Wednesday, 5 November 2008

Playing with regular expressions: Intersection

We implement symbolic intersection among regular expression
by adapting Antimirov's regular expression rewriting algorithm.
By symbolic we mean that regular expression are not transformed to
automata. We rewrite regular expressions by using partial derivatives.

The algorithm (highlights):


r1 `intersect` r2 =

let [l1,...,ln] = lettersOf (r1 | r2)
in

(l1, partDeriv r1 l1 `intersect` partDeriv r2 l1)
| ...
| (l1, partDeriv r1 ln `intersect` partDeriv r2 ln)


The idea is that each regular expression is turned into a
'disjunction' of clauses where each clause starts with
a letter, followed by the partial derivative of the regular
expression wrt that letter.

You probably will know Brzozowski's derivative operation
which says that


derivative r l = [ w | (l,w) in L(r) ]


If we would use derivatives the above algorithm
is non-terminating.
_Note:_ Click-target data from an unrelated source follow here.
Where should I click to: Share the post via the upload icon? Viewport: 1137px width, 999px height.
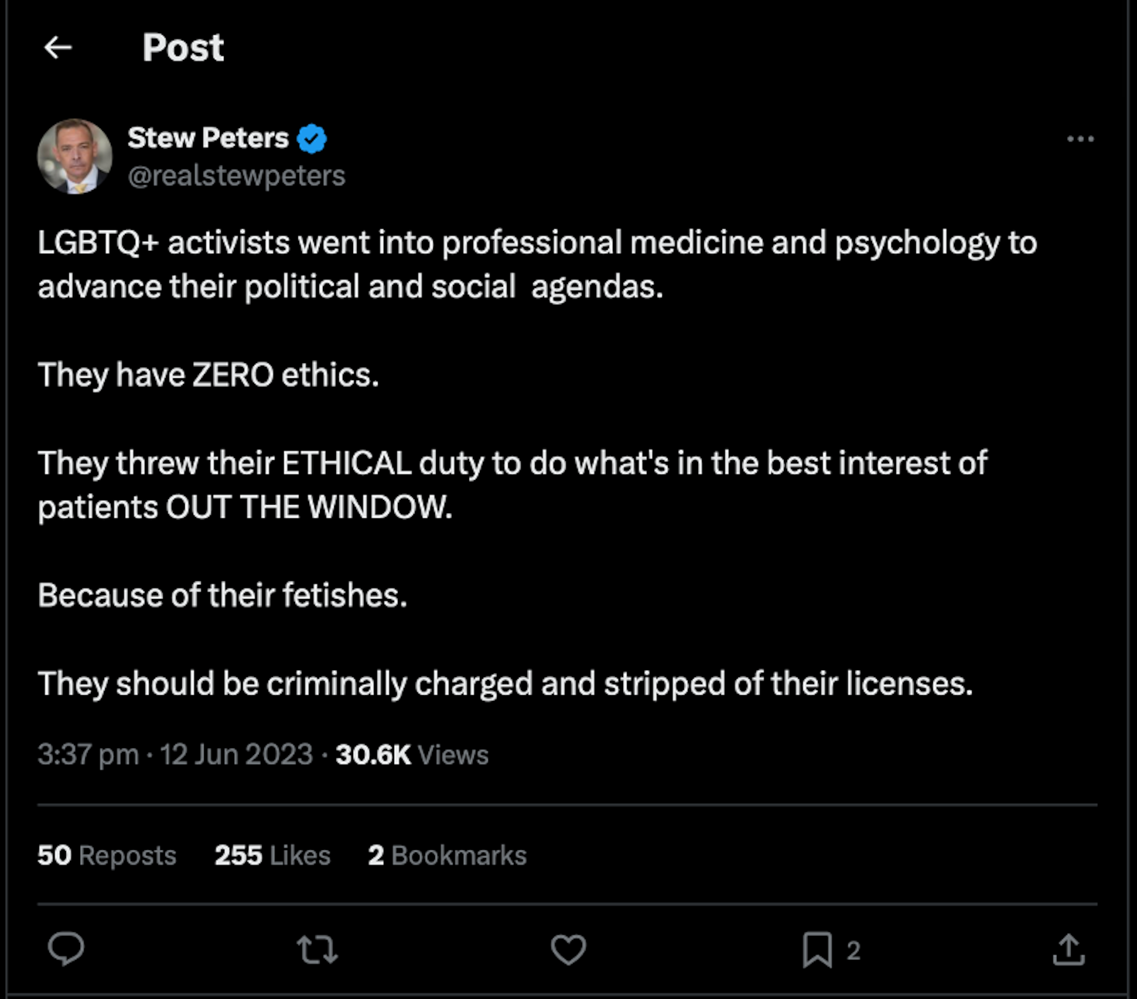coord(1069,950)
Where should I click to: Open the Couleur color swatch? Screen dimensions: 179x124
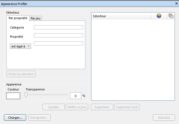pyautogui.click(x=13, y=96)
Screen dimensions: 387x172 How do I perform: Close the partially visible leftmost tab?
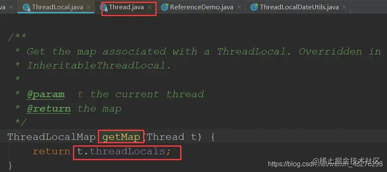(x=11, y=7)
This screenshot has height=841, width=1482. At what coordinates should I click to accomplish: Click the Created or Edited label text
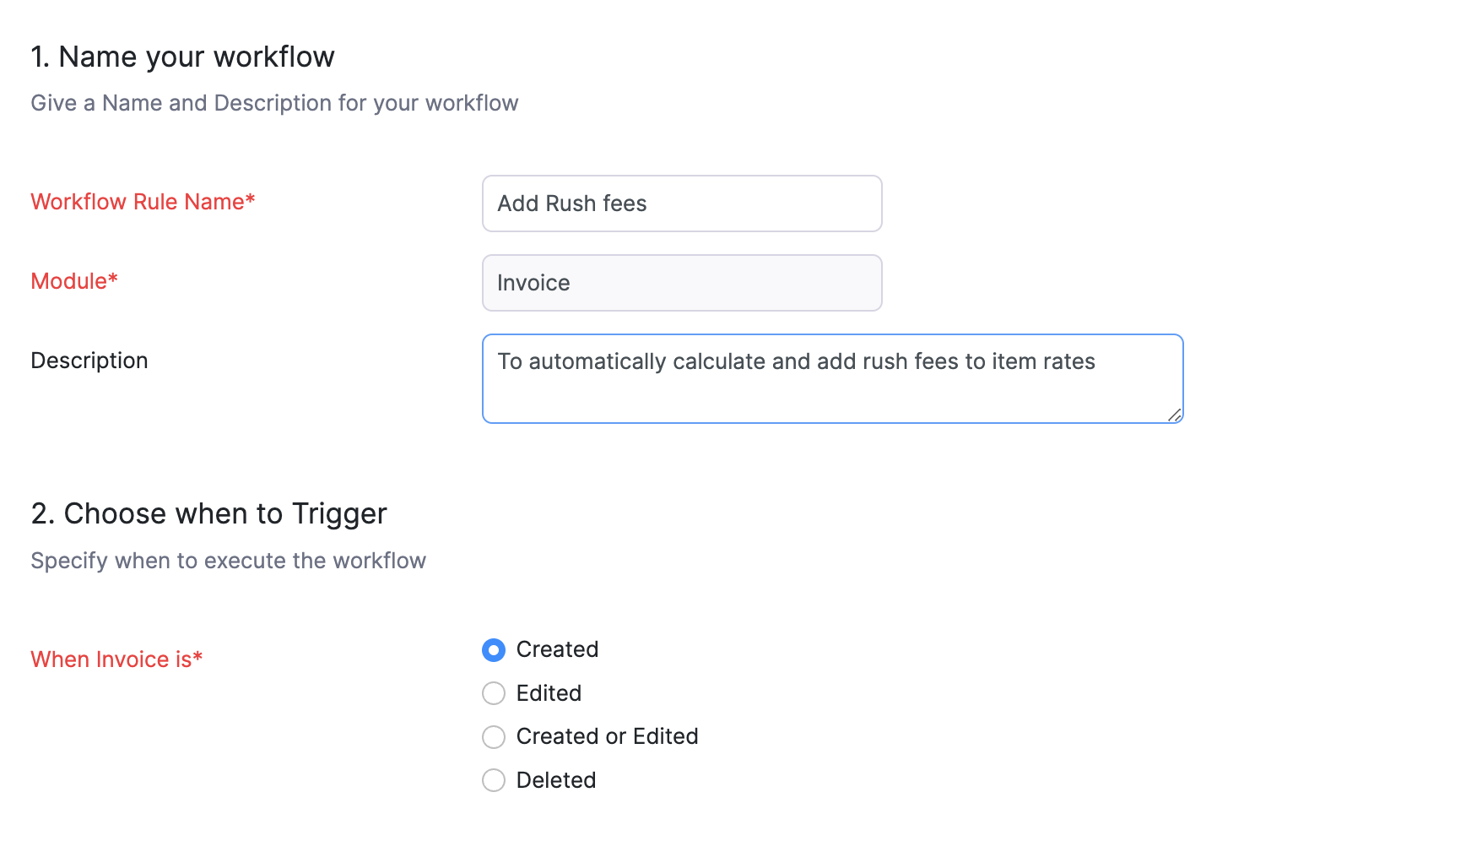click(607, 736)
For example,


deriv (Star (L 'A')) 'A'
--> <<>,'A'*>

deriv (deriv (Star (L 'A')) 'A') 'A'
--> (<{},'A'*>|<<>,'A'*>)


and so on. The nice property of partial derivatives is that
they are 'finite'. Each regular expression has a finite
number of partial derivatives. For example,


partDeriv (Star (L 'A')) 'A'

--> <<>,'A'*>

partDeriv (partDeriv (Star (L 'A')) 'A') 'A'
--> <<>,'A'*>


Please check the paper

Valentin M. Antimirov: Partial Derivatives of Regular Expressions and Finite Automaton Constructions.
Theor. Comput. Sci. 155(2): 291-319 (1996)

for more details on derivatives, partial derivatives and their connection
(roughly, derivatives correspond to DFA states and partial derivatives correspond to NFA states).


There's another source of non-termination which we explain via
the following example.


A* `intersect` A*

--> (A, A* `intersect` A*)


where we simplified partDeriv A* A --> <<>,A*> to A*

The point to note is that the proof tree is infinite. The standard approach
is to use co-induction which then yields a finite (recursive) proof.

OK, here's finally the Haskell implementation:


> {-# LANGUAGE GADTs #-}

We're just using the GADT syntax to write 'ordinary' algebraic data types

> module RegExpIntersection where

> import List


> data RE a where
> Phi :: RE a -- empty language
> Empty :: RE a -- empty word
> L :: a -> RE a -- single letter taken from alphabet a
> Choice :: RE a -> RE a -> RE a -- r1 + r2
> Seq :: RE a -> RE a -> RE a -- (r1,r2)
> Star :: RE a -> RE a -- r*
> Var :: Int -> RE a -- first-order variables to represent regular equations
> deriving Eq

A word is a list of alphabet letters

> type Word a = [a]

Pretty printing of regular expressions

> instance Show a => Show (RE a) where
> show Phi = "{}"
> show Empty = "<>"
> show (L c) = show c
> show (Choice r1 r2) = ("(" ++ show r1 ++ "|" ++ show r2 ++ ")")
> show (Seq r1 r2) = ("<" ++ show r1 ++ "," ++ show r2 ++ ">")
> show (Star r) = (show r ++ "*")

Turning a list of regular expressions into a regular expression by using | (choice)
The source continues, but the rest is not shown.